Er macht einfach, der Luke Gasser, allen Widerständen zum Trotz. Das imponiert zwar, verstört aber auch gleichzeitig. Im Interview lädt er seinen Frust ab über so ziemlich alle, die seinem Filmprojekt nicht wohlgesinnt waren. Ein Film-Rebell, wie der Tell, der einmal mehr den Alleingang wagt. TELL – JAGD AUF EWIG hat es dennoch fast ohne staatliche Unterstützung ins Kino geschafft.
Stellungnahme SRF:
«SRF beteiligt sich als Koproduzentin jährlich an zahlreichen Kinospielfilmen. Viele Eingaben für Fördermittel müssen aber abschlägig beantwortet werden. Die Einschätzung erfolgt durch die Fiktionsredaktion von SRF nach sachlichen und objektiven Kriterien. Abschlägige Entscheidungen werden begründet und es besteht die Möglichkeit, Filmprojekte aufgrund des Feedbacks zu überarbeiten und neu einzugeben. Dies war bei Luke Gassers «Tell»-Projekt der Fall. Leider hat auch das überarbeitete Projekt nicht zu überzeugen vermocht und SRF hat sich deshalb nicht an dem Film beteiligt.»

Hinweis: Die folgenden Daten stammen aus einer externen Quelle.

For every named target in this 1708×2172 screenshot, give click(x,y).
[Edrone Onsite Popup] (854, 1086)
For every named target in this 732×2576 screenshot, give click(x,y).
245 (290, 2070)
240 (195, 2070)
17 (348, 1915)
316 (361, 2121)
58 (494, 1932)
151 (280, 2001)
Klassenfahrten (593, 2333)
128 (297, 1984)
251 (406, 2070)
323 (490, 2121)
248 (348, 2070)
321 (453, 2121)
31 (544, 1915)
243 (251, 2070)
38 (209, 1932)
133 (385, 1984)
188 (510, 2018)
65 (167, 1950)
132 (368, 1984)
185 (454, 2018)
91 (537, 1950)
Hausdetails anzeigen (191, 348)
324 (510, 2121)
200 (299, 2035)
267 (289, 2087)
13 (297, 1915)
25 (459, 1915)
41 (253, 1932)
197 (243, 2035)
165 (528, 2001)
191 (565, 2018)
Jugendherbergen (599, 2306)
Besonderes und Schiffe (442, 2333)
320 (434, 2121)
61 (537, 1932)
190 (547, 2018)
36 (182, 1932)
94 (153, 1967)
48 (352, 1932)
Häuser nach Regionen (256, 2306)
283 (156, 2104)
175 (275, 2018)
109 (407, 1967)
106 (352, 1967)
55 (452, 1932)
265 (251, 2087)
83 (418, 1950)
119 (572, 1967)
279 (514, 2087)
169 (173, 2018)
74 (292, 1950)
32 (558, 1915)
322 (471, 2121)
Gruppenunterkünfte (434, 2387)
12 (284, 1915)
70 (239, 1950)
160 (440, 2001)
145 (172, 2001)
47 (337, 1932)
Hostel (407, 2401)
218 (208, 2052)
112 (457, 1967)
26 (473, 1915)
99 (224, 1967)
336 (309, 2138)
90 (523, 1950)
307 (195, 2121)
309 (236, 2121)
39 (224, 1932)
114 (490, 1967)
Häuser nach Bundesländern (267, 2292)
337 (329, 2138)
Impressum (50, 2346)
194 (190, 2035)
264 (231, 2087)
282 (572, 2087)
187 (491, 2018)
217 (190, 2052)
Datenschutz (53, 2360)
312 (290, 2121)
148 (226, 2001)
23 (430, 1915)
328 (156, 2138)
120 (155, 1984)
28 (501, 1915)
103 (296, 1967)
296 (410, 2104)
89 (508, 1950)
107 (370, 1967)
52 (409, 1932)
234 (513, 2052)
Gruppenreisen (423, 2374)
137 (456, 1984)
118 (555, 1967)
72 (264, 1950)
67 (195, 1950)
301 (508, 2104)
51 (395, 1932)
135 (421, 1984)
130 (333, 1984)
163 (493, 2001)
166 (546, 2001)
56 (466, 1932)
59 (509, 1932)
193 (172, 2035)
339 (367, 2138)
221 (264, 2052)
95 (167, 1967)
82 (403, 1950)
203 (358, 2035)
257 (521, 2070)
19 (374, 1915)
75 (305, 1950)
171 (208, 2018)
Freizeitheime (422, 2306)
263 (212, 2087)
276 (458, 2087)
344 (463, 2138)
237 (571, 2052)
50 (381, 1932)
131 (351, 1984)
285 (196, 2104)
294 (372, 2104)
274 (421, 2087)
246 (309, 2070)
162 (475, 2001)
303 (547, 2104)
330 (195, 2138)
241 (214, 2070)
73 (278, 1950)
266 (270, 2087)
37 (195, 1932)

Baptiste Planche, Leiter Fiktion von SRF
Die neue «Tell»-Vision – Widerstände und Innerschweizer Boykott
Ein Gespräch mit Luke Gasser
Von Rolf Breiner
Er ist ein Eidgenosse von echtem Schrot und Korn: Wild, entschlossen, rigoros und unbeugsam: Wilhelm Tell oder Wilko vom Tellen, wie er im jüngsten «Tell»-Film heisst. Der Obwaldner Luke Gasser hat ähnliche Eigenschaften. Er hat das Drama «Tell – Jagd auf ewig» verfilmt – gegen alle Widerstände und geradezu ohne Unterstützung der Innerschweizer Kantone realisiert. Wir sprachen mit dem hartnäckigen Gesellen aus Obwalden.
Luke, was hat dich daran gereizt, diesen alten, verklärten Nationalhelden wieder auf die Leinwand zu holen?
Luke Gasser: Eben, weil er alt und verklärt ist. Es hat auch mit diesem Altdorfer Denkmal Tell zu tun, das sehr im Geist des späten 19. Jahrhundert verwurzelt ist. Tell ist eigentlich eine moderne Figur, ebenso seine Geschichte, auch wenn sie verstaubt scheint.
Er stand auf einem Denkmal, aber du hast ihn nicht gestürzt…
Nein. Aber Tell ist ein Mythos, und jede Zeit, jede Generation hat das Recht, ihn für sich zu interpretieren.
Dein Tell ist anders, ein radikaler Einzelgänger, ein Guerillakämpfer…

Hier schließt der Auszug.